EXCERPTED TEXT:
Moses Sesay

Personal information
- Full name: Jonathan Moses Momoh Sesay
- Date of birth: 5 January 2007 (age 19)
- Place of birth: Lambeth, England
- Position: Central midfielder

Team information
- Current team: Colchester United (on loan from Southampton)

Youth career
- 0000–2023: Chelsea
- 2023–: Southampton

Senior career*
- Years: Team / Apps / (Gls)
- 2025–: Southampton / 0 / (0)
- 2026–: → Colchester United (loan) / 7 / (3)

International career^{‡}
- 2025–: England U18 / 3 / (1)

= Moses Sesay =

English footballer (born 2007)

Jonathan Moses Momoh Sesay (born 5 January 2007) is an English professional footballer who plays as a central midfielder for club Colchester United, on loan from club Southampton.

TASK A:
Answer these questions from the Moses Sesay profile, one line each:
(i) Where was he born?
(ii) Which club did he play for as a youth before Southampton?
(iii) How many goals has he scored for Colchester United on loan?

RECORDS FOR THIS TASK:
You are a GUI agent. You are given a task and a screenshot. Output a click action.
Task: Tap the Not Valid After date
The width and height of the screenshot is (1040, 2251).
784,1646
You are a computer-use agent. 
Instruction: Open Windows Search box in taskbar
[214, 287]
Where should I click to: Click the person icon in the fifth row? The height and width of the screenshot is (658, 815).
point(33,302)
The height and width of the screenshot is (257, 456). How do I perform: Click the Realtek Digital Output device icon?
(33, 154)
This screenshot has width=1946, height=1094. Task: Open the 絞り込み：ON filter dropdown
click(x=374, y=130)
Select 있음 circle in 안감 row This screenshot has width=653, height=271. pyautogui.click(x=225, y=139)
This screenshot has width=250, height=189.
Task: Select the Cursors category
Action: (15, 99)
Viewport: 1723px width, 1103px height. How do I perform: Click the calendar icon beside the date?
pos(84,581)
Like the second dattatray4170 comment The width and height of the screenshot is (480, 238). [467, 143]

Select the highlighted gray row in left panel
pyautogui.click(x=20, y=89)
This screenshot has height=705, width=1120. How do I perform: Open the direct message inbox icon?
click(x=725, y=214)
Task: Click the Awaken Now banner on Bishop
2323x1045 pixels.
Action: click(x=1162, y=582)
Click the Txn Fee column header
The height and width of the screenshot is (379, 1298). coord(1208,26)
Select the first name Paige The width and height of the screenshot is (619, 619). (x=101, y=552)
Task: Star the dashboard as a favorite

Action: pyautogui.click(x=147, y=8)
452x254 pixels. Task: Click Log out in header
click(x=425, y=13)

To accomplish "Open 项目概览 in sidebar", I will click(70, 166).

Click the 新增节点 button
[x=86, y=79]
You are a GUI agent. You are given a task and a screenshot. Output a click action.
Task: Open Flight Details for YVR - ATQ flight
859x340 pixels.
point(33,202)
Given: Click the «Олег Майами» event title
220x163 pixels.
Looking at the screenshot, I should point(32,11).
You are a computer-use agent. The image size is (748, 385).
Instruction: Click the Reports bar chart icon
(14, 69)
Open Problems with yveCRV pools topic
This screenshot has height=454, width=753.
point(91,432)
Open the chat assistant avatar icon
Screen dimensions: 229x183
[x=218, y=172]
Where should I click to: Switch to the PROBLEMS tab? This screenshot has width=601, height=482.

TASK B:
In the entries, copy out word for word the stretch from the line containing "This screenshot has width=1946, height=1094." through the line containing "pos(84,581)", both lines included.

RIGHT ANSWER A:
(i) Lambeth, England
(ii) Chelsea
(iii) 3

RIGHT ANSWER B:
This screenshot has width=1946, height=1094. Task: Open the 絞り込み：ON filter dropdown
click(x=374, y=130)
Select 있음 circle in 안감 row This screenshot has width=653, height=271. pyautogui.click(x=225, y=139)
This screenshot has width=250, height=189.
Task: Select the Cursors category
Action: (15, 99)
Viewport: 1723px width, 1103px height. How do I perform: Click the calendar icon beside the date?
pos(84,581)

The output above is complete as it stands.